Conceicao: a ex-musa do desenvolvimentismo e suas opinioes desencontradas

Recebo, de uma lista de debates econômicos, uma matéria construída sobre uma entrevista de Maria da Conceição Tavares a um conhecido jornalista econômico.
O "distribuidor" da matéria sugeriu que se iniciasse um debate em torno dessa entrevista, ou seja, em torno dos argumentos de Conceição, que encontro confusos, contraditórios, equivocados, em alguns casos de má-fé, como indico a cada vez na segunda parte desta postagem.
Primeiro, reproduzo a matéria em sua integralidade, depois agrego, para cada trecho selecionado (MCT), e perfeitamente identificado, meus próprios comentários (PRA).
Como eu nunca recuso um debate, mandei os meus argumentos para a dita lista, mas suponho que eu vá decepcionar vários desenvolvimentistas e admiradores da Conceição.
Paulo Roberto de Almeida


Maria da Conceição Tavares: fim do desenvolvimentismo e a democracia social

Com pouca mobilidade, não deixou de lado nem o cigarro, nem a leitura nem a visão de país.

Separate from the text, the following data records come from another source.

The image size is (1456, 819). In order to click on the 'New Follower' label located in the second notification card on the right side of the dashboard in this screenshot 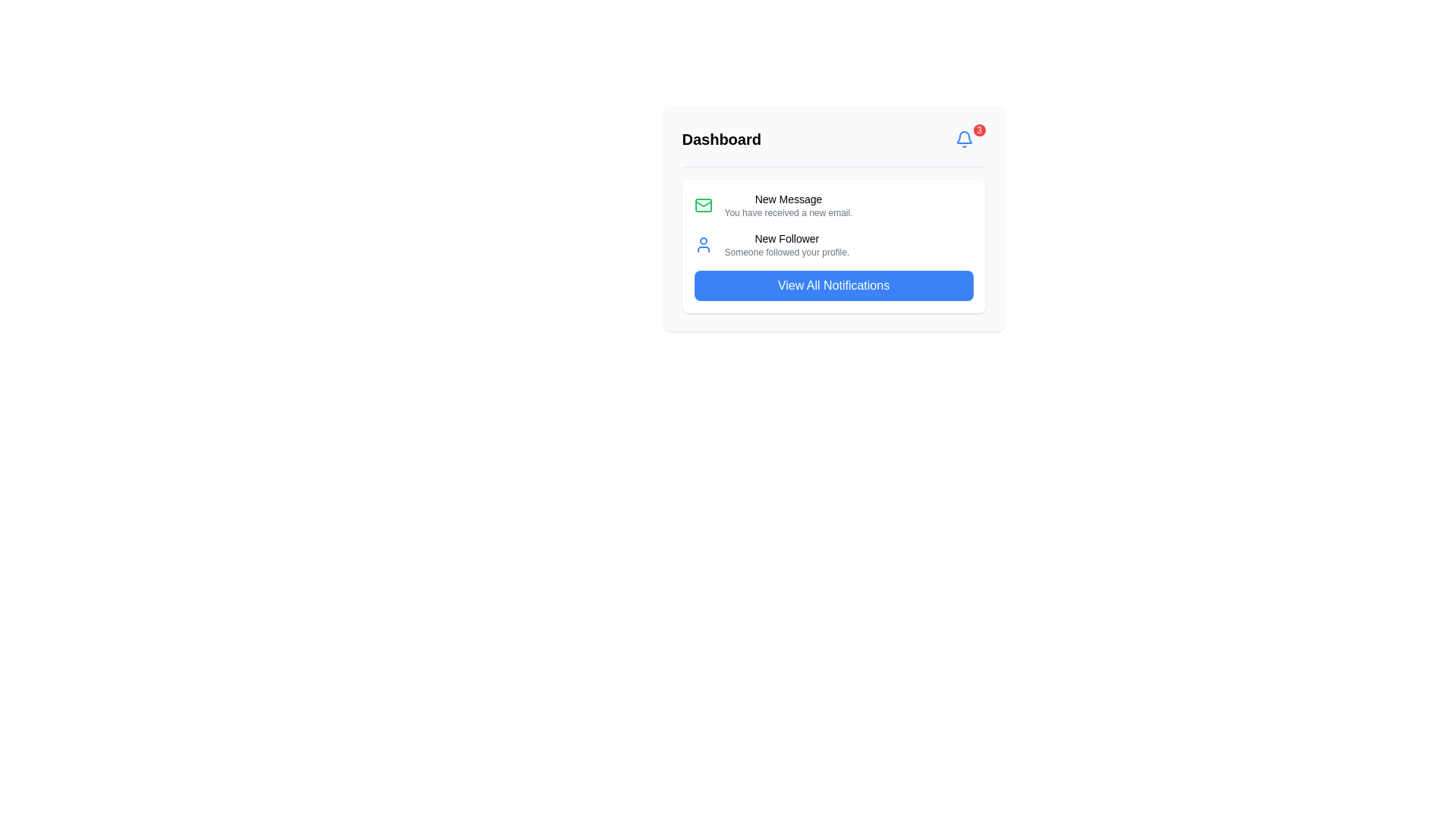, I will do `click(786, 239)`.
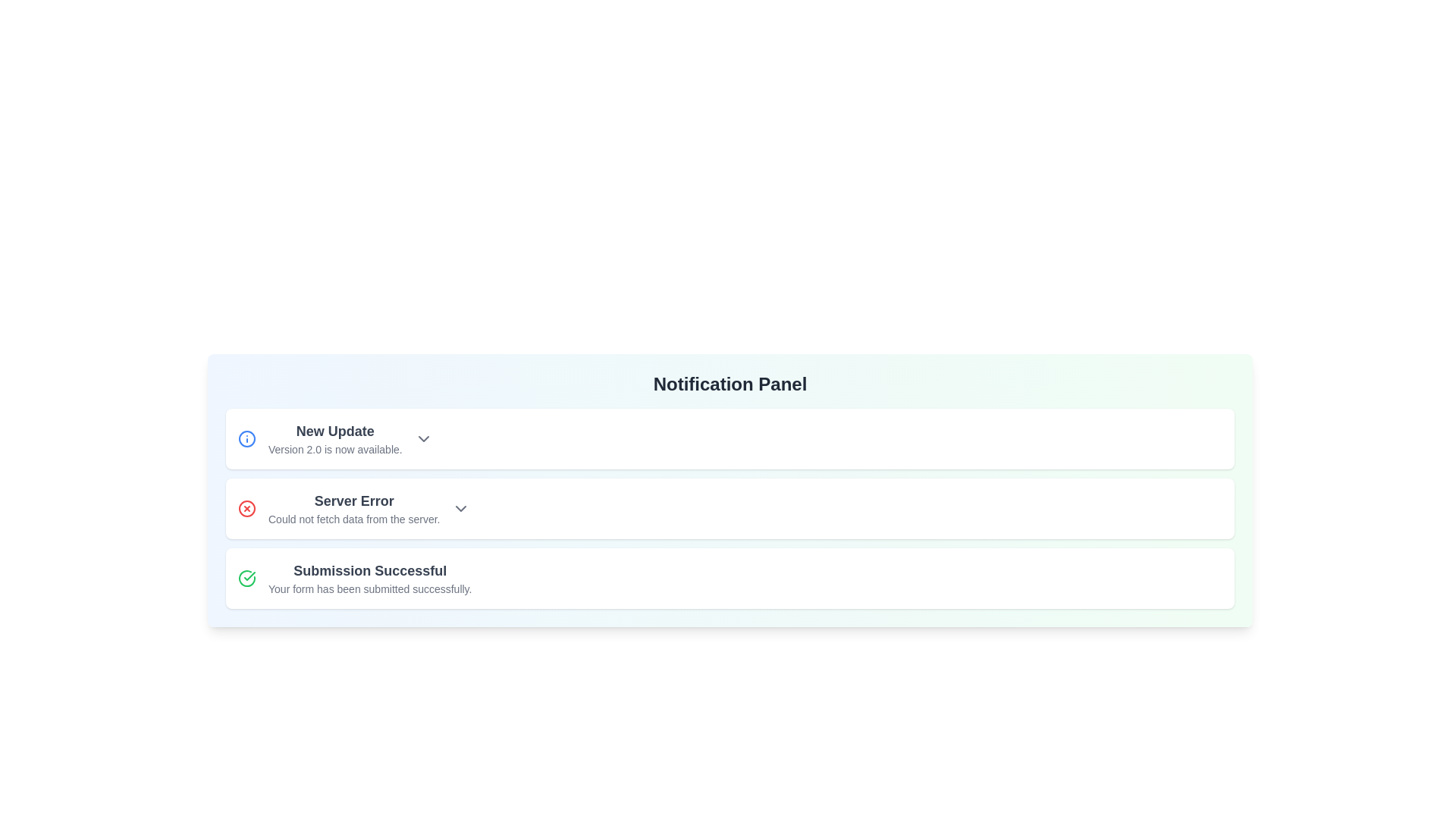  What do you see at coordinates (353, 509) in the screenshot?
I see `error message displayed in the text block that states 'Could not fetch data from the server.' This text block is the second item in a vertically arranged notification panel, situated below the 'New Update' notification and above the 'Submission Successful' notification` at bounding box center [353, 509].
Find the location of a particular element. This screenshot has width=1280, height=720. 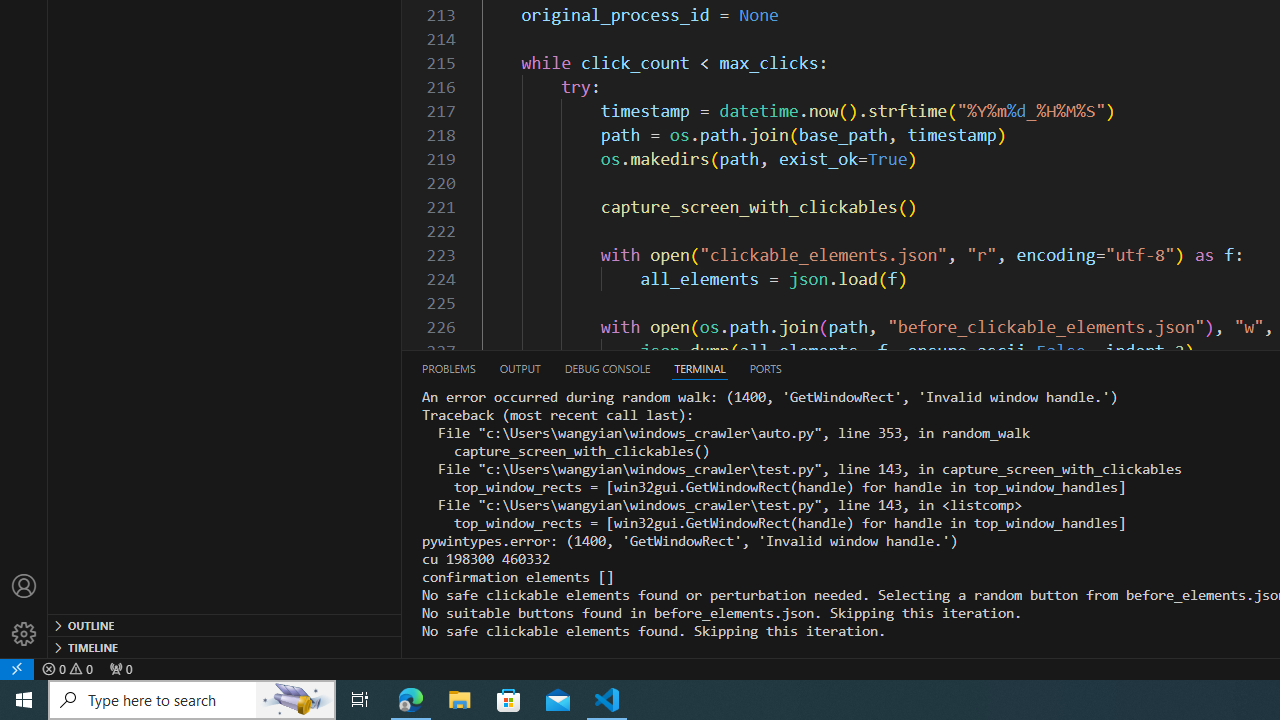

'No Ports Forwarded' is located at coordinates (119, 668).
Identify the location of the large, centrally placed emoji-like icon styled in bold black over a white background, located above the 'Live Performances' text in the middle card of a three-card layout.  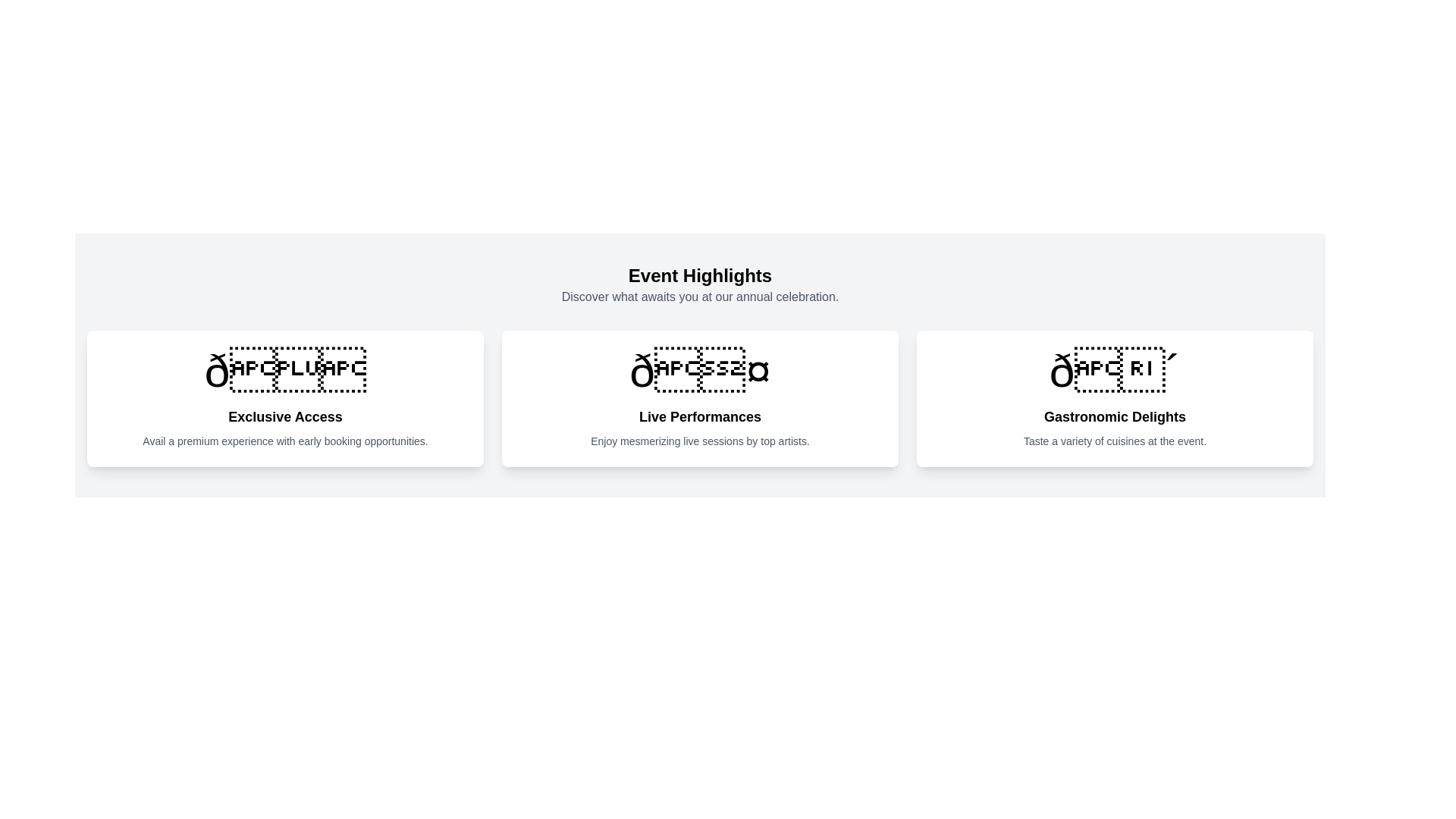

A mais importante economista da linha dita desenvolvimentista aderiu ao gradualismo. Não se trata de acomodamento trazido pela idade, mas pela própria dinâmica do crescimento brasileiro que acabou definindo um novo modelo - o da democracia social - que ela considera irreversível.

No final dos anos 60, ao lado de Ignácio Rangel Conceição foi o primeiro grande nome da economia a perceber que, após o esgotamento do ciclo de substituição das importações, haveria o ciclo do capitalismo financeiro.

Agora, o ciclo da criação do novo mercado de consumo baseado em políticas de renda impõe uma nova realidade na qual - segundo a mestra - não cabem mais os conceitos históricos de desenvolvimentismo e de industrialização.

O pêndulo do pensamento econômico

Historicamente, o pensamento econômico brasileiro oscilou entre a ortodoxia econômica e o desenvolvimentismo. Em ambos os casos, salários e renda eram variáveis secundárias do modelo.

Na ortodoxia, utilizavam-se de políticas monetária e fiscal para liberar o orçamento público para o pagamento de juros e para a acumulação de riqueza em mãos dos investidores. No desenvolvimentismo, a compressão dos salários era central para a competitividade das indústrias.

Ambos os movimentos foram fundamentalmente concentradores de renda.

Com o avanço da democracia social, Conceição constata que não há mais espaço para a compressão dos salários ou para maxidesvalorizações cambiais ou para política protecionistas - pontos que marcaram o pensamento desenvolvimentista.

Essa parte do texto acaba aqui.